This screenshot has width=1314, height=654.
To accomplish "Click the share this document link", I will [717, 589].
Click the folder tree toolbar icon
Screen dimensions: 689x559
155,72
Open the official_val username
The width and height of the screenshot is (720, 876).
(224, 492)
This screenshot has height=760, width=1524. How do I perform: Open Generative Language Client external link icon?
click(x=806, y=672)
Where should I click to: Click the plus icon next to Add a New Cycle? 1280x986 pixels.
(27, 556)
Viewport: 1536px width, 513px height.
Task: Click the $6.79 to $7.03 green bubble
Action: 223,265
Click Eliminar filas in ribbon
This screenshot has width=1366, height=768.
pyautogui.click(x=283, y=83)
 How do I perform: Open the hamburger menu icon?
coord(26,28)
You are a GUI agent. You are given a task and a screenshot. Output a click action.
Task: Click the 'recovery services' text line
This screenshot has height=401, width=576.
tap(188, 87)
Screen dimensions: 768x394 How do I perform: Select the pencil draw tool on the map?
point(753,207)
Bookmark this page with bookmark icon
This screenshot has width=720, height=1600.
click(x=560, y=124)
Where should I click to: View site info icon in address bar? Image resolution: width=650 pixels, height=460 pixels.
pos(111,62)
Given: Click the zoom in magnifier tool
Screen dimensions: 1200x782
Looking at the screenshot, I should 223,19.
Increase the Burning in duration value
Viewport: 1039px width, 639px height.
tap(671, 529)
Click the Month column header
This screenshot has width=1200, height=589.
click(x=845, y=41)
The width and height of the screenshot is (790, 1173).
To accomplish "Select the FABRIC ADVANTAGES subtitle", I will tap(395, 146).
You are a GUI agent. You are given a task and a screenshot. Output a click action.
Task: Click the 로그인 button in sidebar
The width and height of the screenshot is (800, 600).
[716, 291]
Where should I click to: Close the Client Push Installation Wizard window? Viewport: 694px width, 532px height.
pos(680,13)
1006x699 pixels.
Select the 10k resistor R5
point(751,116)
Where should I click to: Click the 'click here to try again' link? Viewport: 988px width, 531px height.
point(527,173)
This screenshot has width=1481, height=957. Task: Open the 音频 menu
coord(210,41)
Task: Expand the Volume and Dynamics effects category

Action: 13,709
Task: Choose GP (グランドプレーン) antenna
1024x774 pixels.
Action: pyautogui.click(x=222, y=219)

■ ■ ■ ■

- Exercise details:
Proceeding from the line containing "How do I perform: Open the" through the line containing "Task: Click the 로그인 button in sidebar", transcribe the lines above exactly, both end lines included.

- Result for this exercise:
 How do I perform: Open the hamburger menu icon?
coord(26,28)
You are a GUI agent. You are given a task and a screenshot. Output a click action.
Task: Click the 'recovery services' text line
This screenshot has height=401, width=576.
tap(188, 87)
Screen dimensions: 768x394 How do I perform: Select the pencil draw tool on the map?
point(753,207)
Bookmark this page with bookmark icon
This screenshot has width=720, height=1600.
click(x=560, y=124)
Where should I click to: View site info icon in address bar? Image resolution: width=650 pixels, height=460 pixels.
pos(111,62)
Given: Click the zoom in magnifier tool
Screen dimensions: 1200x782
Looking at the screenshot, I should 223,19.
Increase the Burning in duration value
Viewport: 1039px width, 639px height.
tap(671, 529)
Click the Month column header
This screenshot has width=1200, height=589.
click(x=845, y=41)
The width and height of the screenshot is (790, 1173).
To accomplish "Select the FABRIC ADVANTAGES subtitle", I will tap(395, 146).
You are a GUI agent. You are given a task and a screenshot. Output a click action.
Task: Click the 로그인 button in sidebar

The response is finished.